My group included sixteen adventurers, all of whom traveled together in a caravan comprised of two minivans and the dad-car I captained. The distance between Boise and Denver is only a little more than 800 miles, or what amounts to about fourteen hours of driving or three white-trash sized energy drinks and just as many bathroom breaks.
One might believe that a large amount of time in a car with a person can go one of two directions. Extended hours allow for acquaintances to become best friends or bitter enemies, depending on how personalities mix. I’m going to argue the positive side for a change and tell you that your closest friends are those who’ve traveled in the same smelly rental car with you for hours upon hours. You see, road trips are hostage situations.
Passengers may willingly climb into a vehicle, but once in motion, they live at the mercy of the person at the wheel. Because the driver is making a sacrifice for his or her riders by remaining not only conscious but diligently aware of the road, that individual typically gets to determine factors such as temperature and what music the group must listen to. It’s a big deal to sit in my car and listen to my awesome (read: questionable) music. The setting becomes one of captivity because exiting a tan Chevy Malibu that’s traveling at 80 miles an hour is painful and a foolish move for anyone who values their well-being.

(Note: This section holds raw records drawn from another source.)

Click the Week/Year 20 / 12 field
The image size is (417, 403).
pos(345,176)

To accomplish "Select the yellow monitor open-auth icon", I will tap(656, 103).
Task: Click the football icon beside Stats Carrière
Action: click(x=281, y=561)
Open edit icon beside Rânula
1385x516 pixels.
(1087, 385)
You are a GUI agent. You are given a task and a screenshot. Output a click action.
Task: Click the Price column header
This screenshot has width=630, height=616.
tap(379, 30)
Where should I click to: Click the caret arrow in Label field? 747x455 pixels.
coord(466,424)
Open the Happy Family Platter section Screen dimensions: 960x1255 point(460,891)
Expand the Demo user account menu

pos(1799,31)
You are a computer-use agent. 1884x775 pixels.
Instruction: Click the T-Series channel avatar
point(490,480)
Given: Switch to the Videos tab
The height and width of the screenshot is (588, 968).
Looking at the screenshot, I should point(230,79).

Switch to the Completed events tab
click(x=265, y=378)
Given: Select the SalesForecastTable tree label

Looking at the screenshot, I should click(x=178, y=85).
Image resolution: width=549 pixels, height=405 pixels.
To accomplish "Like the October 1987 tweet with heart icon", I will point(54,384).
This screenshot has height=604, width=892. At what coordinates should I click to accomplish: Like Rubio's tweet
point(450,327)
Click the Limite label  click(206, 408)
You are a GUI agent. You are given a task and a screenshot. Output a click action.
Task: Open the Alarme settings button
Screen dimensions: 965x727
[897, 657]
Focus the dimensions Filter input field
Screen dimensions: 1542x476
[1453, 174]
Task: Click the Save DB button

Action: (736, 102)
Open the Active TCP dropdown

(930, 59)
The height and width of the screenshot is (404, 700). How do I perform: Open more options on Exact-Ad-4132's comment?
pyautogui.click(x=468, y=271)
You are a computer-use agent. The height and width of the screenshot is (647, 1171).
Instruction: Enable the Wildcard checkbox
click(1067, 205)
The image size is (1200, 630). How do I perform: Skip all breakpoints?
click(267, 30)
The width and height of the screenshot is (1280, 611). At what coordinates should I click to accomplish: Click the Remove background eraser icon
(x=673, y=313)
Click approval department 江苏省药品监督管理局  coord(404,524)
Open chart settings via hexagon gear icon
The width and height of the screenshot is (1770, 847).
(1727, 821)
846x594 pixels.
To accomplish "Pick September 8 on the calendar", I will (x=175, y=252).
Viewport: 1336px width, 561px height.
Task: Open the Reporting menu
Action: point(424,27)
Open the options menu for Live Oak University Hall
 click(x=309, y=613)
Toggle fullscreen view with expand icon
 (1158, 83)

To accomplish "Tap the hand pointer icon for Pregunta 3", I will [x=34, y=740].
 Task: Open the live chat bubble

Anyway, at the end of the trip, which included more than twenty-eight hours in the same car, my church people are the closest of friends now. I accredit it all to Stockholm Syndrome. If you’re not familiar with this psychological phenomenon, it occurs when a group of prisoners identify with their captor, even to the point of defending him or her. Twenty-eight hours is more than enough time for this to develop.
Now, I’m going to tell you that Stockholm Syndrome is actually something God designed.
To make this biblical, and therefore something that nobody can argue with, I’m going to cite an instance from the Old Testament. Jacob’s favored youngest son Joseph couldn’t keep his trap shut after having an awesome couple of dreams about everyone bowing down to him, so his brothers tried to kill him by throwing him into a pit. Judah, always on the lookout for an opportunity and knowing that a profit could be made, persuaded the others to sell Joseph to the Ishmaelites. It was apparently better than killing him and having his blood on their hands.
As the story went, Joseph ended up in Egypt and did well under Potiphar, the captain of the palace for a while. This lasted until Potiphar’s scandalous wife ruined everything. That said, Joseph, still in captivity ended up as Pharaoh’s second-in command. You see? It’s totally a God thing, right? Nevermind the more than four-hundred years after Joseph where the Israelites weren’t so happy. Most hostage situations shouldn’t last four centuries, that’s just too much time for resentment to build up.
Anyway, my point is that if you want to become someone’s friend, you should drive hundreds of miles with them. Do this even if they don’t want to go, because clearly, at the end of your adventure, they’ll like you, no matter what. Of course, I’m mostly kidding, a healthy relationship at the end of an abduction won’t keep the police away.